Nein, er hat keine Symptome. Er macht nur, um Geld zu verdienen, an einer medizinischen Studie mit. Fast alle Hürden hat er schon genommen – fällt der Test negativ aus, hat er den Job. Union greift an, begleitet von einem neuen Topfdeckel-Rhythmus. Die Freiburger stehen leider gut. Schon greifen sie an, Luthe hat ihn sicher. Und doch entgleitet uns das Spiel …
Oder geht es nur mir so? Es ist einfach zu viel. Ich hier, statt im Stadion, wo man aber nicht singen darf. Gibt bestimmt gleich wieder Geisterspiele, mit all ihren Konsequenzen. Nicht nur, dass unsere Mannschaft zu denen gehört, die mit Fan-Support im Rücken besser spielen als ohne. Wie überall werden die Einschränkungen vor allem jene Clubs treffen, die noch immer oder ganz bewusst ohne Milliardenschwere Scheichs und sonstige Super-Sponsoren an den Ball gehen.
Als wolle mich unsere Mannschaft partout von derartigen Gedanken wegholen, reißt unsere Mannschaft das Spiel wieder an sich. Union am Ball – leider streicht er am linken Eck vorbei. Gelb Freiburg, Freistoß Union, jetzt aber! Kruse tritt das Ding. Was, er spielt immer noch? Trimmel ist raus – hoffentlich nichts Schlimmes!
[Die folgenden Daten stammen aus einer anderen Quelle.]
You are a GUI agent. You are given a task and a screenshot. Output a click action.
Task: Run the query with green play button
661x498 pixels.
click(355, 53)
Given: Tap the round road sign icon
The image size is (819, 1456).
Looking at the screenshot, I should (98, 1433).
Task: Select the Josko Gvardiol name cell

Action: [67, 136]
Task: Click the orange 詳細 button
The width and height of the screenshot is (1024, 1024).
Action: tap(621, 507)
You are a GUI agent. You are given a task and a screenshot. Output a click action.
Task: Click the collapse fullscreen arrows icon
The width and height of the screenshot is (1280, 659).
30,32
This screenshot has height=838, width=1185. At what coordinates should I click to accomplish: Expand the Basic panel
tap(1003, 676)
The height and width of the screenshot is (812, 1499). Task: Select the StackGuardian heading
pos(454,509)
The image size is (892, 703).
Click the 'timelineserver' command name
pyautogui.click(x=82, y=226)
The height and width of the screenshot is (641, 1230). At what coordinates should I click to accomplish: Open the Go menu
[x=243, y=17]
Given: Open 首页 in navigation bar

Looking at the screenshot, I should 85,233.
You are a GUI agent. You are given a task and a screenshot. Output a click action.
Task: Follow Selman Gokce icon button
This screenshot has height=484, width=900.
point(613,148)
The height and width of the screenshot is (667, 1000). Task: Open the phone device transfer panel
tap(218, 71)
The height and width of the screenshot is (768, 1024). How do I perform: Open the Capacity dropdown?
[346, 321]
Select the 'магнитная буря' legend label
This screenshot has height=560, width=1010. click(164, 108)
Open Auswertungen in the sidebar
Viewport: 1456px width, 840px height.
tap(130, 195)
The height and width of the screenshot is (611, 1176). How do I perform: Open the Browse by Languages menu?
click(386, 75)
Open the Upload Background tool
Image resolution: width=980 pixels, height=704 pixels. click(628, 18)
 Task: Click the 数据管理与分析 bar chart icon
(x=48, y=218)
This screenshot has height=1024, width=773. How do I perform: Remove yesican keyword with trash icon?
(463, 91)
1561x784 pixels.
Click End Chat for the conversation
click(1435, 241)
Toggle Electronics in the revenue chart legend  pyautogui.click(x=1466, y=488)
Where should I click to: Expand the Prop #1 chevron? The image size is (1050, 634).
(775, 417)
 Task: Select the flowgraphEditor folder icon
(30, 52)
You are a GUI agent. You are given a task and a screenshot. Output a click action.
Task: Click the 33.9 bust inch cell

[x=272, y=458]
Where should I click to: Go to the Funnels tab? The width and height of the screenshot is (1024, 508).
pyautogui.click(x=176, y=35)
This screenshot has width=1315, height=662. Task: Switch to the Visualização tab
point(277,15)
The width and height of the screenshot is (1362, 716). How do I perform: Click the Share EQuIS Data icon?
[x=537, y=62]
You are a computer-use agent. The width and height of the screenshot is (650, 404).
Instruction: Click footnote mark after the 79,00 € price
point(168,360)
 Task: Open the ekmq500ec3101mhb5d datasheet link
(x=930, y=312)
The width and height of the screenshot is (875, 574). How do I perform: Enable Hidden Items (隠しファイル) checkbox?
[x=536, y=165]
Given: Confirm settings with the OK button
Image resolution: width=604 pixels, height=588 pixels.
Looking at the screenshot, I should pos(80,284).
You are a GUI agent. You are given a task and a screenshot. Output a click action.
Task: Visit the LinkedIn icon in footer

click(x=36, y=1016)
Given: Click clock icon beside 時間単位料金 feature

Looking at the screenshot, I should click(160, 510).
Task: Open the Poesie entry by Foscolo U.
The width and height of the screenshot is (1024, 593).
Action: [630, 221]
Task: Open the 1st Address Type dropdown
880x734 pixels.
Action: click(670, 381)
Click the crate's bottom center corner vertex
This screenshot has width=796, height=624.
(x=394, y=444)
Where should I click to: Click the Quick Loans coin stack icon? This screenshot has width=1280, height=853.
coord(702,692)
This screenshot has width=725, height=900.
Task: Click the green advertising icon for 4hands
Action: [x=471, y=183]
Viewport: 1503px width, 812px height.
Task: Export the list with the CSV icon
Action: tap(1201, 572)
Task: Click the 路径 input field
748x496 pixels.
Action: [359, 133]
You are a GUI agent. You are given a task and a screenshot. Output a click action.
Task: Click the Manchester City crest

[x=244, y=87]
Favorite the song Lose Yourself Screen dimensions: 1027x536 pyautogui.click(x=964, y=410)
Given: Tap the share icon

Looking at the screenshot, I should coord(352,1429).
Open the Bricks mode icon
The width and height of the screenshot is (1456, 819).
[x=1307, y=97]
Hatte unser Käpten heute gar keine Karte bekommen? Schade, der Freistoß geht rechts vorbei.
Freiburg presst uns hinten rein, die Töpfe scheppern, der Schlusspfiff ertönt. Wieder ein Fernseh-Spieltag vorbei. Wieder nur ein Punkt nach einem weiteren Spiel, das unsere Mannschaft als angekommen in der obersten Spielklasse ausweist. Schade bleibts, immerhin gewannen wir letzte Saison gegen Streichs Truppe – nicht zum ersten, erst recht nicht zum einzigen Mal!
Was mir weit heftiger aufstößt: Bereits jetzt aus Gründen wieder etliche Stadien ganz leer, wie lange halten Vereine wie der unsere all das noch durch? Red Bull und all den (anderen) Scheich-Firmen juckt das nicht. Fans sind denen eh nichts anderes als Firmenlogo tragendes Fußvolk, das gern auch nur am heimischen Fernseher sitzen mag. Und wie lange halten das Coé und etliche andere unserer Kneipen das noch durch? Es liegt auch mit an uns, Eisern Union.